• [Raw data]:
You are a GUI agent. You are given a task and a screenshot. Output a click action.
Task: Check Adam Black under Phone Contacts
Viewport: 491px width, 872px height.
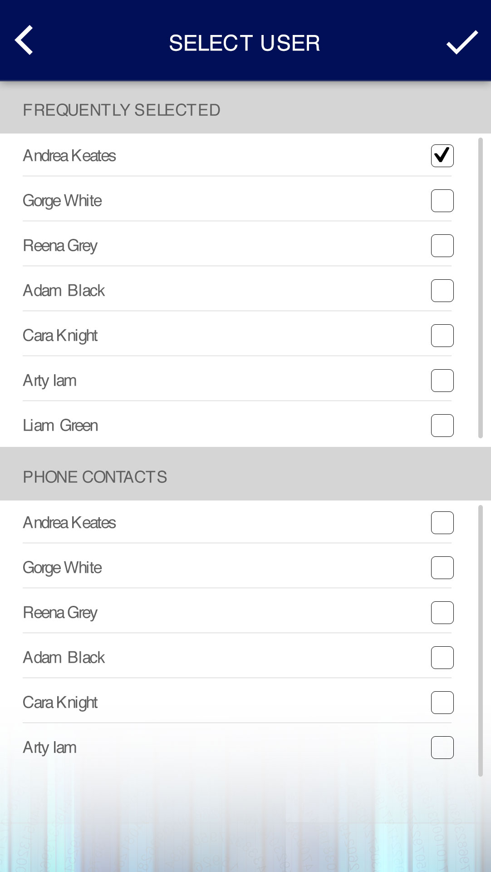click(442, 658)
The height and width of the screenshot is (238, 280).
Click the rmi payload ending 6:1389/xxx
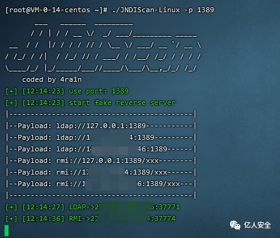tap(101, 184)
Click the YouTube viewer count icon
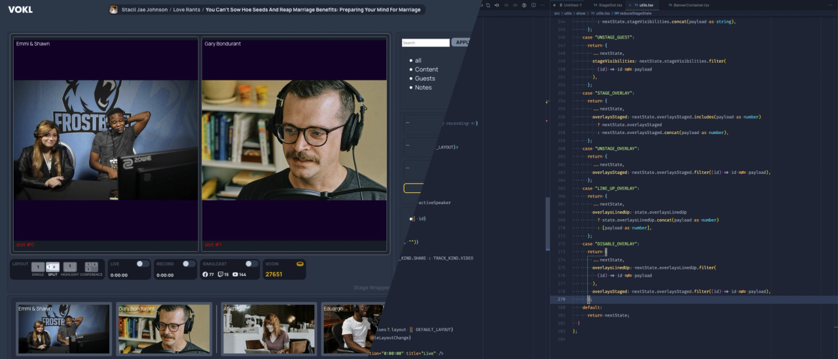The width and height of the screenshot is (838, 359). point(236,275)
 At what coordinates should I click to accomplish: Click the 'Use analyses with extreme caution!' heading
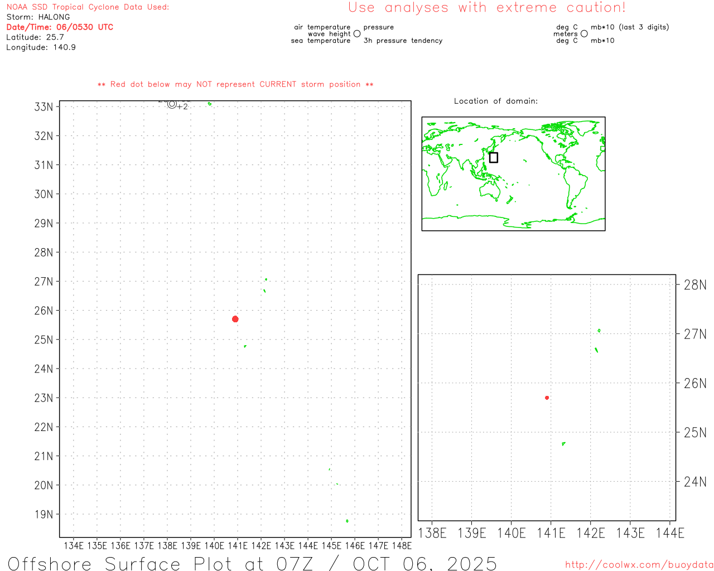coord(486,8)
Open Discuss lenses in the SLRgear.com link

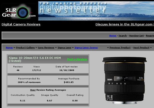point(125,24)

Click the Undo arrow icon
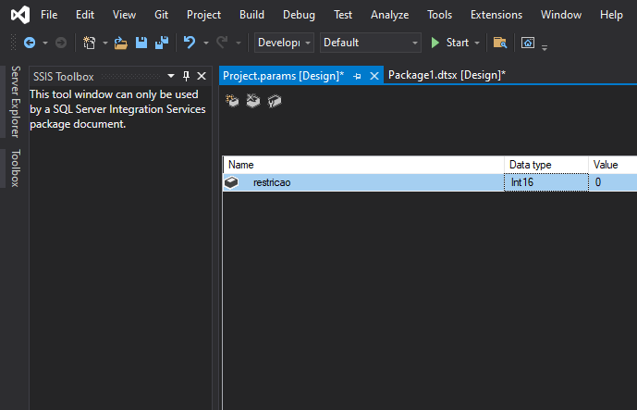click(x=190, y=43)
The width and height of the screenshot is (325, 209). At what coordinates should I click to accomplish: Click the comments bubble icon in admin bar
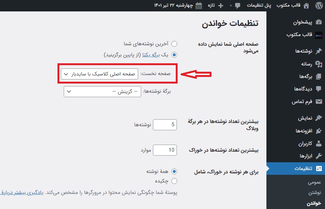[x=238, y=6]

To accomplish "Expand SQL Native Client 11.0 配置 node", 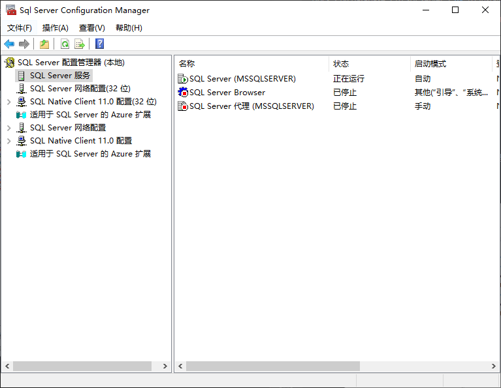I will [x=8, y=141].
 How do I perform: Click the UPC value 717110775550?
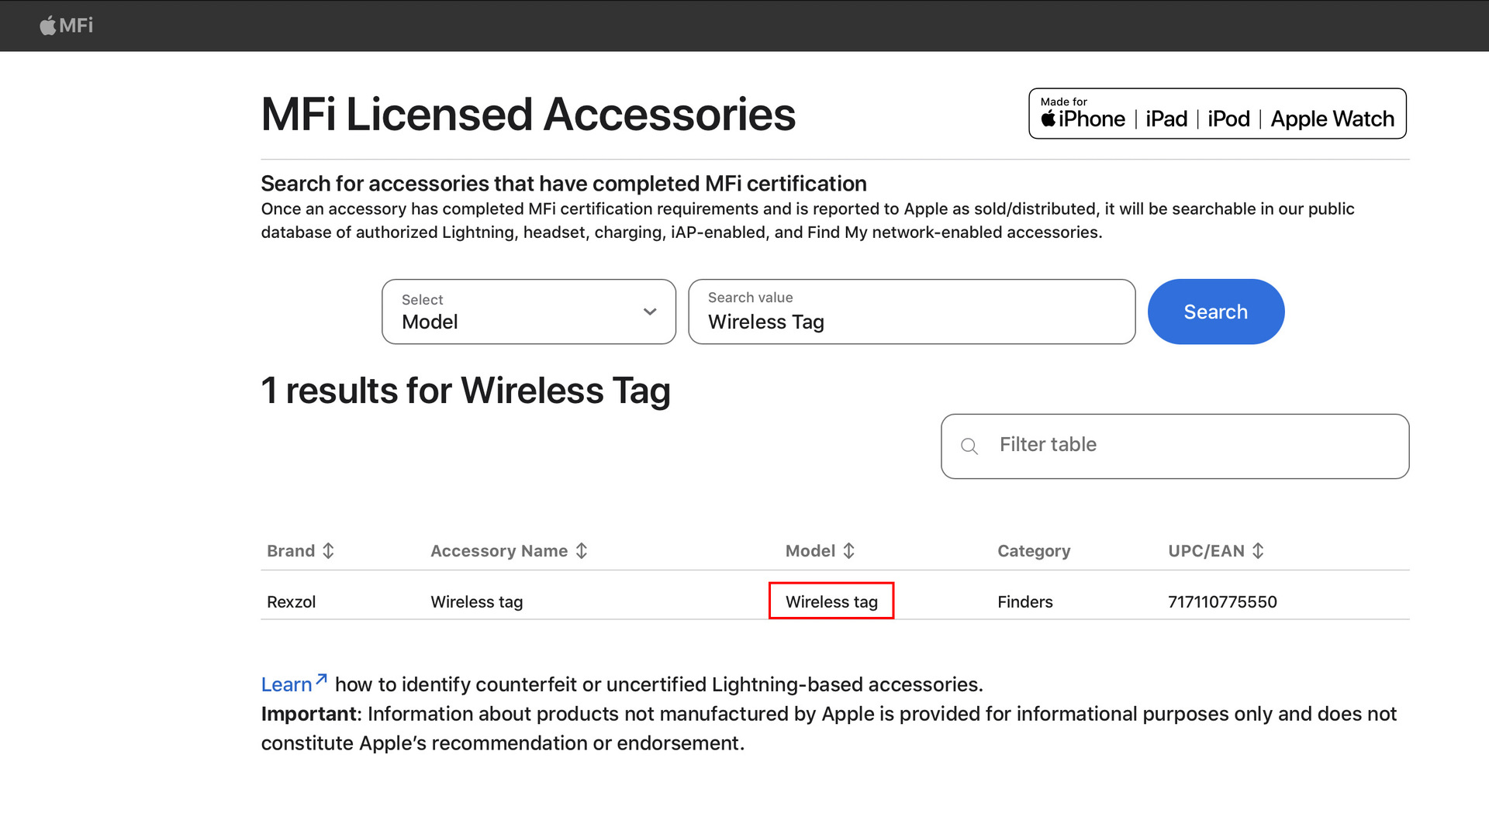click(1222, 602)
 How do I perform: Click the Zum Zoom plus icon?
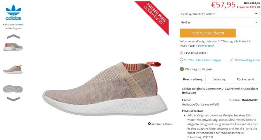[149, 124]
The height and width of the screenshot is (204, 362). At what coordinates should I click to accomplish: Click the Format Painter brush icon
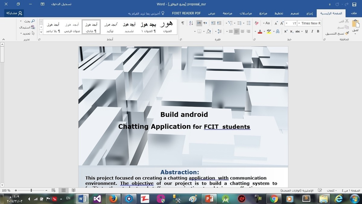(347, 33)
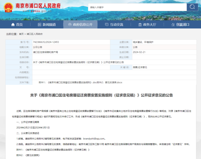Click the home icon beside 首页
201x159 pixels.
[x=13, y=25]
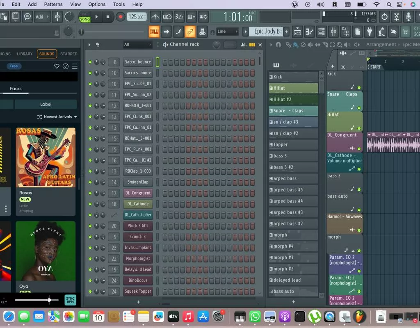Click the orange piano keyboard typing icon
The height and width of the screenshot is (328, 420).
[154, 32]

• [What you need to do]:
Quote, word for word and nothing more, every line from the line with "How do I perform: Click the Zum" to the end of the entries, including both ends; skip any pictures.

• [Answer to this problem]:
 How do I perform: Click the Zum Zoom plus icon?
[149, 124]
The height and width of the screenshot is (204, 362). At what coordinates should I click to accomplish: Click the Format Painter brush icon
(347, 33)
Click the home icon beside 首页
201x159 pixels.
[x=13, y=25]
Click the orange piano keyboard typing icon
The height and width of the screenshot is (328, 420).
[154, 32]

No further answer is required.